Nationally, the Canadian Real Estate Association reported last week the “housing market continues to moderate in June,” again, after peaking in March. The total number of sales across the country was down by 8.4 per cent from May, but still up by 13.6 per cent from a year ago.
Supply shortage remains
“While there is still a lot of activity in many housing markets across Canada, things have noticeably calmed down in the last few months,” Cliff Stevenson, chair of CREA, said in the release. “There remains a shortage of supply in many parts of the country, but at least there isn’t the same level of competition among buyers we were seeing a few months ago.”
But, let’s put this in greater historic context. It’s a normal seasonal pattern for home resale activity to peak sometime in the spring, level off and even ease back somewhat through the summer and fall, and then bottom out for the year, usually in December or January.
I have charted home resale activity in Ottawa going back to 1979. Looking at the past 12 years, since the 2008 recession, April, May or June has typically been the peak month in a year.
For 2021, it was March. June’s averages for Ottawa are about three per cent off the March high. The high-low range on selling prices for 2020 was about $96,000 and so far this year it’s been $89,000.
That this year’s peak for Ottawa (and Canada as a whole) has shifted back a couple of months is not big news. Market prices are still materially above those of last year in every month. Average prices remain at a higher level than one or two years ago.
In terms of the swing in monthly averages, the market is not behaving much differently than in other years.
The increases in housing market activity and selling prices in Ottawa and across the country through the pandemic are not unprecedented. The early ’80s also saw jumps in the vicinity of 20 per cent.
After a sedate annual increase of 3.42 per cent in 1981, Ottawa selling prices increased 9.53 per cent in ’82, 21.34 per cent in ’83 and 18.37 per cent in ’84, then tapered off to the four to seven per cent range, before hitting that limbo we saw in the ’90s (even then, declines in selling prices were modest, short-lived and soon reversed).
The chief differences between now and the early ’80s? Canada’s rate of inflation was far higher – those peak years of ’83 and ’84 coincided with sharp drops in a CPI that had been over 10 per cent. It was also a time of record-high interest/mortgage rates that were just beginning to ease.
The real issue – affordability
Regardless of the supply-demand pressures we have seen through the pandemic, inflation rates today remain tame compared to the early ’80s and the cost of borrowing remains dirt cheap.
The real issue with the current market situation isn’t so much the risk of an unstable bubble and then a crash, but rather the increased pressure this has placed on individuals of limited means, even average means, to afford a reasonable place to live. (See this recent story about bidding wars starting to impact the rental market and this one about the rural market outside of urban Ottawa.)
Sure, we have mortgage stress tests to help people avoid getting in over their heads, but these do little to help them find affordable housing in the first place.
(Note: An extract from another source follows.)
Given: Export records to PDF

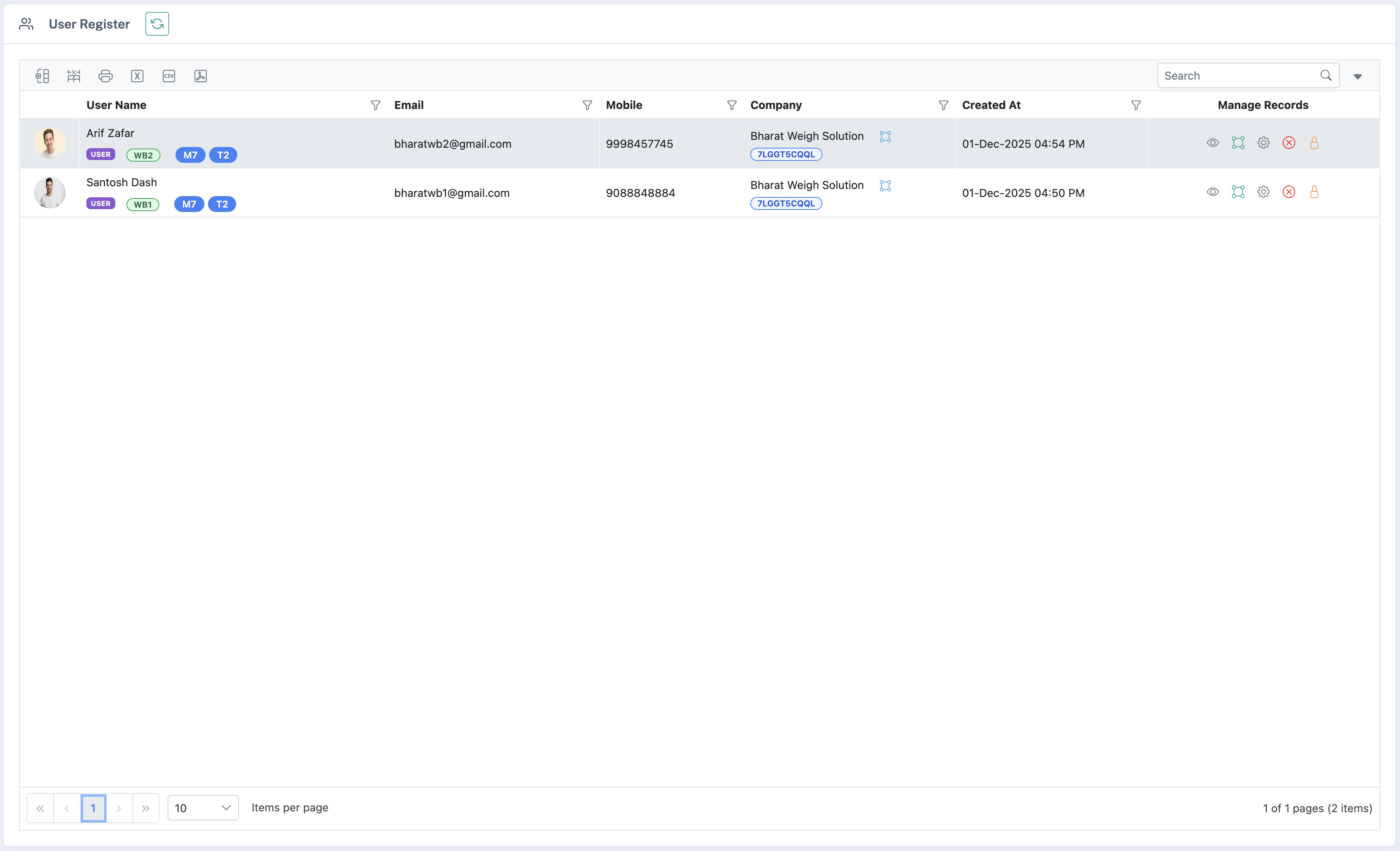Looking at the screenshot, I should pyautogui.click(x=200, y=76).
Now, that’s not to say we haven’t seen concerns raised about inflation today and about the impact on consumer debt loads of any interest rate increases. It’s fair to assume that people have made purchase decisions over the past 16 months that they may come to regret.
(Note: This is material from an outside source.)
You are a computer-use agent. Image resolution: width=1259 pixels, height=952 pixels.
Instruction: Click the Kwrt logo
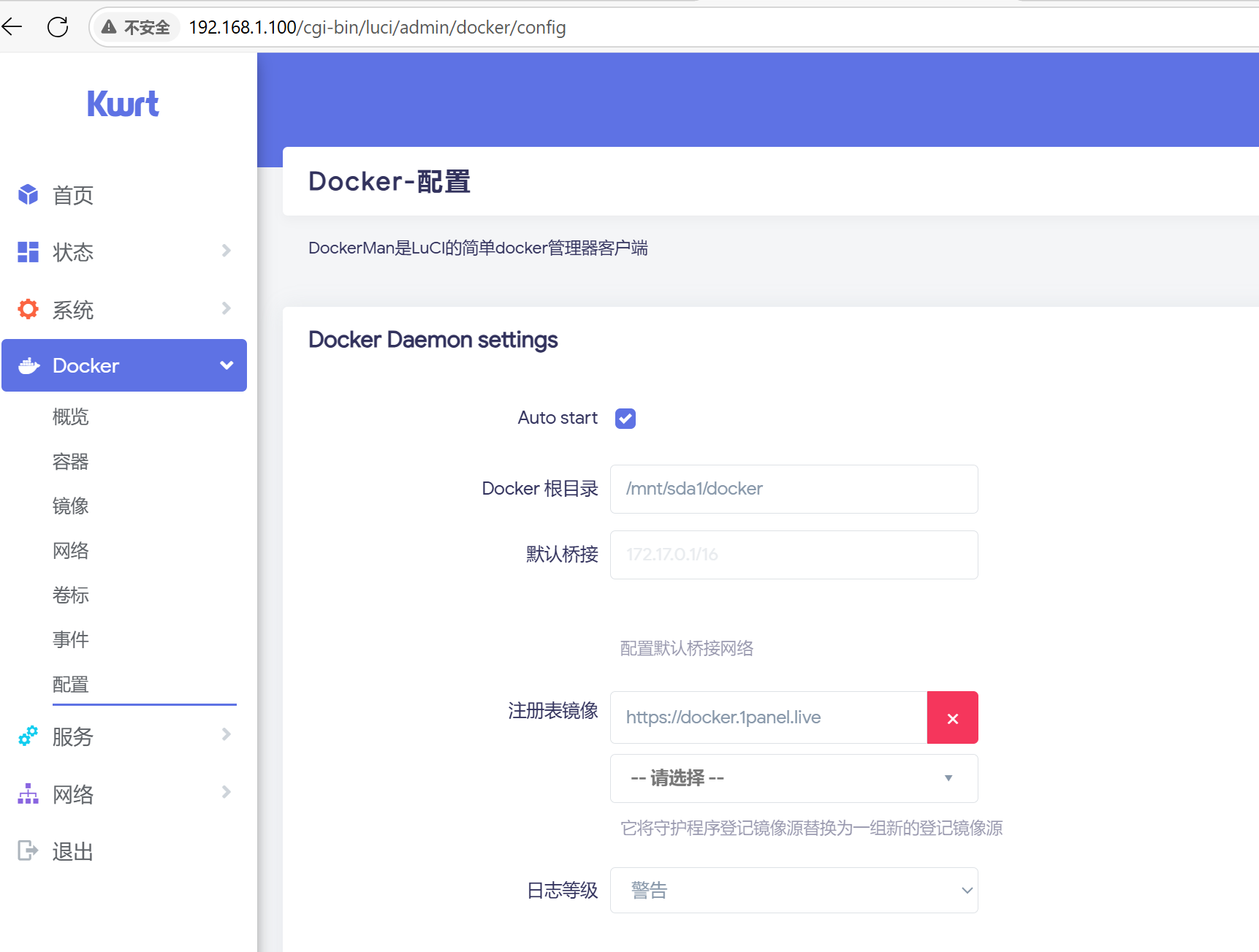coord(122,103)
This extends far beyond housing. People have been installing backyard pools and purchasing watercraft, RVs and other toys in record numbers. The rush on demand has strained supply and driven prices up accordingly.
Even something as simple as a new backyard deck has become a premium investment because of lumber shortages. (I can’t even get replacement plastic roller wheels for the rack in my dishwasher.) Much of this purchasing likely will have been done on credit.
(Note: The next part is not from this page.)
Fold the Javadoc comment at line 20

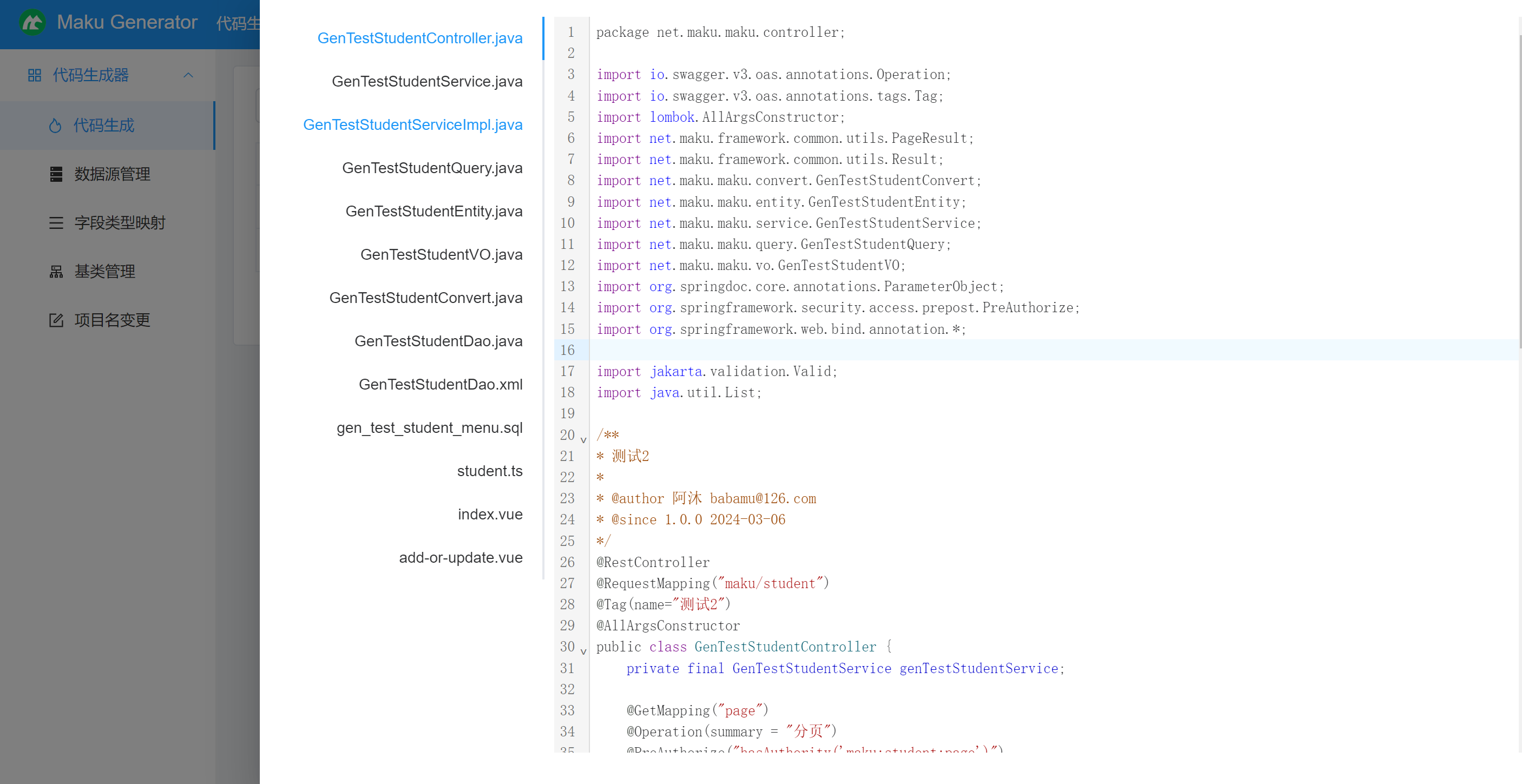(583, 439)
We may see easing to varying degrees in housing markets across the country over the next year or so, though I’m doubtful of any pullback dramatic enough to qualify as a crash. But, we may very well see people liquidating those impulse purchases of boats, RVs and other indulgences in high numbers.
In a couple of years, great deals may be had for the patient buyer. Remember that old joke: “The two happiest days in a boat (or RV) owner’s life are the day he buys the vessel and the day he sells it.”
A slogan for the 2020s
The housing market, meanwhile, will continue to chug along, painfully reluctant, as history has shown us, to give up any of its gains. Let me finish with another telling mid-year statistic – new home construction from CMHC.
Construction began on 293,567 new housing units across the country in June, up about three per cent from May, demonstrating that the “level of activity remains elevated by historical standards.”
Time will tell if “elevated by historical standards” becomes the slogan of the 2020s.